Image by Joe Flood licensed under Creative Commons.

In my first post I discussed four main types of affordable housing supporters and detractors. This time, I'd like to share how to convince these different groups of people to support local housing development initiatives.

On the pro-development side we have YIMBYs, who support both new development and policies that help ameliorate issues like displacement and segregation. Their libertarian cousins, the Market Urbanists, think reducing and reforming housing regulations without specific “affordable housing” initiatives is the best way to help everyone.

On the anti-development side of the spectrum there are NIMBYs, who often identify as liberal or progressive but oppose development that could theoretically address environmental and other social issues they typically care about. Then finally we have BANANAs, who are staunchly against development of any kind.

The two groups I'd like to address here are the Market Urbanists and the NIMBYs. By getting them to “yes,” we’d create a diverse and credible coalition.

Using language of economics isn't convincing

The purpose of Nall's paper Beyond “NIMBYism”: Why Americans Support Affordable Housing But Oppose Local Housing Development was to test “primes” on the different groups. These primes were economic arguments about the demand for housing, such as how additional supply is needed to maintain affordability. The authors found that these primes had little effect on support or opposition for new housing, regardless of the original viewpoint of the person surveyed. This suggests that economics is not a persuasive way to frame the issue of affordable housing.

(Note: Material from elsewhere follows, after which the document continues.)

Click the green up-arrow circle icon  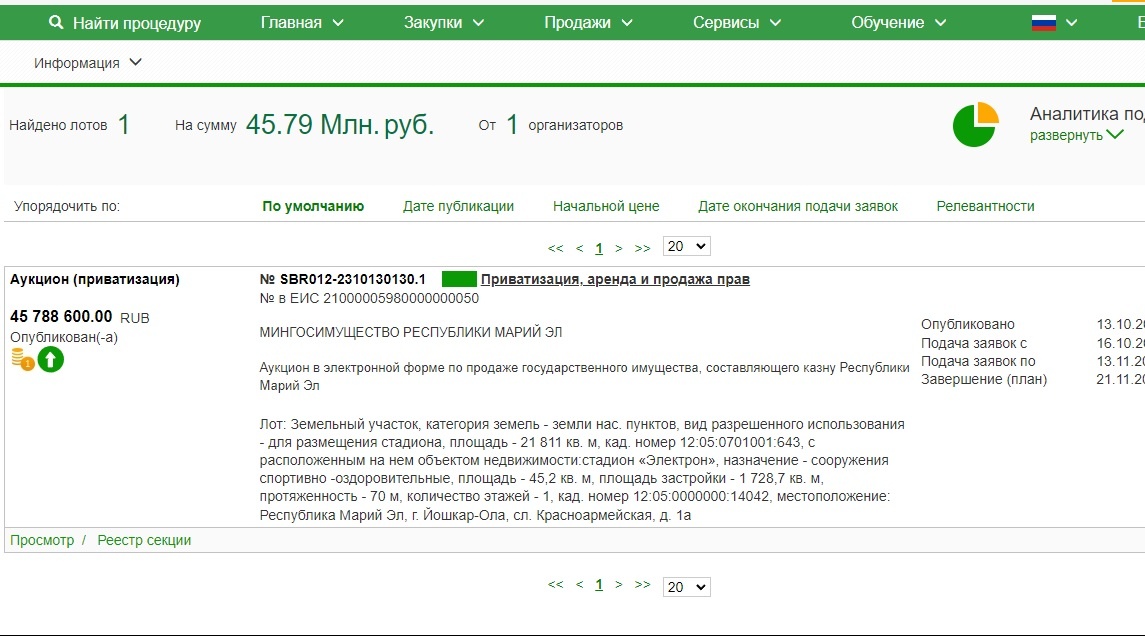pos(51,359)

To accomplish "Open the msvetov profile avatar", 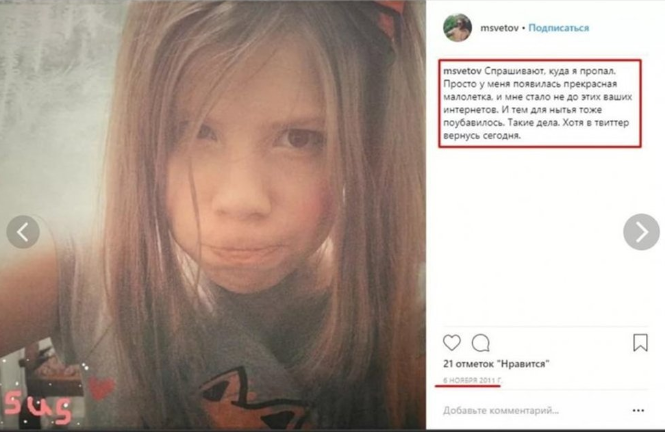I will click(457, 28).
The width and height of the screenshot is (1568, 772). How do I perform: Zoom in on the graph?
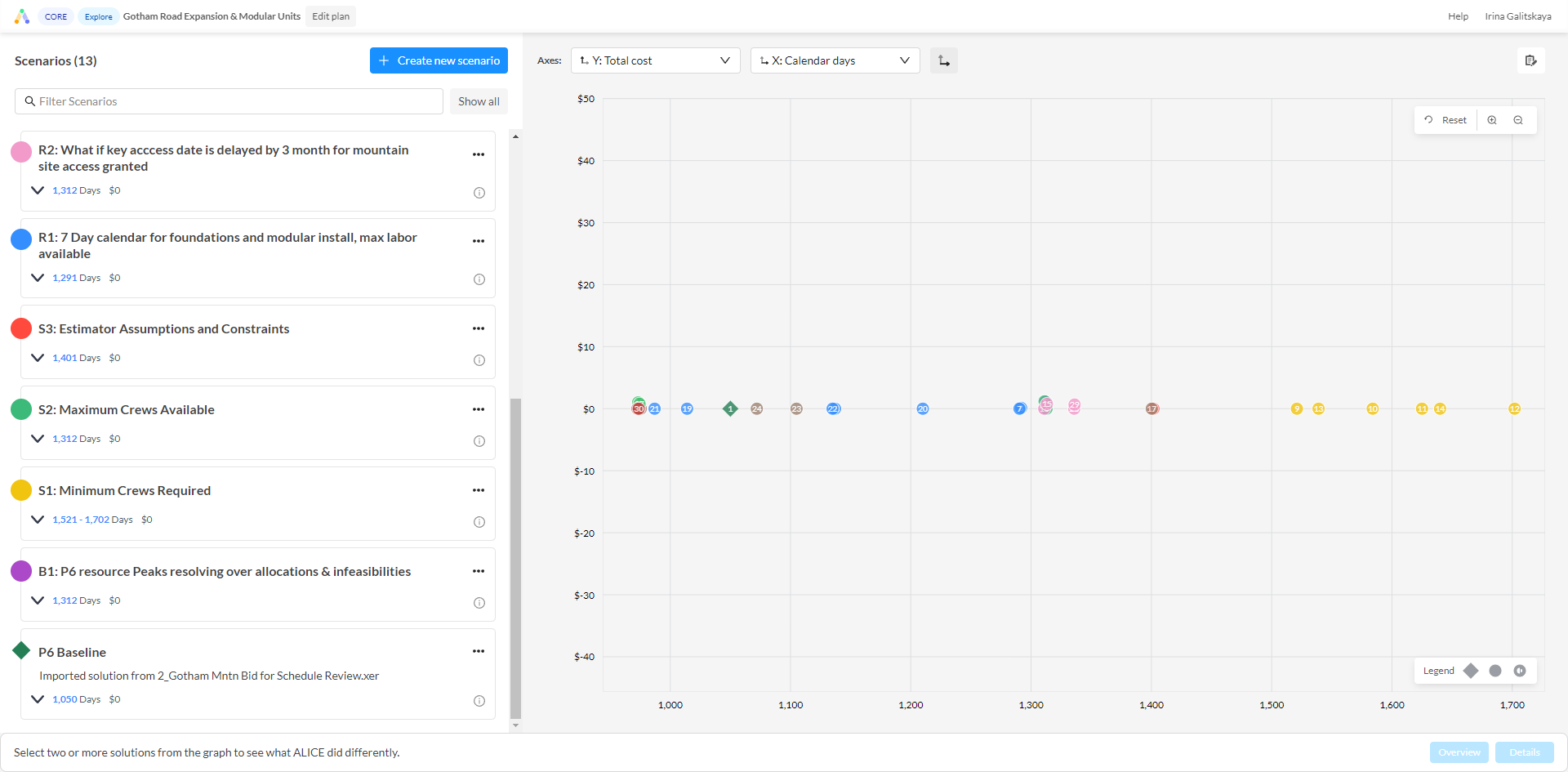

This finding should be largely unsurprising to housing advocates. The Sightline Institute, a pro-development organization in Seattle, released a “media audit” last year specifically advising their supporters to avoid supply-and-demand language in housing discussions.

There’s also the crucial recognition that NIMBYs are not a cohesive group themselves. One major, if broad, distinction must be made between higher-income homeowners who fret about “neighborhood character” (see: Margaret Atwood) and lower-income renters who fear gentrification and displacement.

Lisa Schweitzer, a professor of urban planning at the University of Southern California, undertook a project this past summer called Getting to Yes with YIMBY in LA. In it, she lays out the assumptions that YIMBY types (including me) make in housing debates, and how these don’t always resonate with people living in the affected neighborhoods (to put it mildly). To pick just one representative quote, from a black renter in Inglewood:

…if new housing is so important, start on the west side. Show how it works so great over there before coming here. Those people can afford higher rents. We can’t. If their kid gets crowded out of a classroom because of new kids, they can afford to send their kid to a tutor or a private school. We can’t. But we’re the ones that are going to wind up getting crowded. Everybody wants to live over there on the west side anyway. But it won’t happen. So it’s on us, like it always is, to lose what we have now, because that’s feasible.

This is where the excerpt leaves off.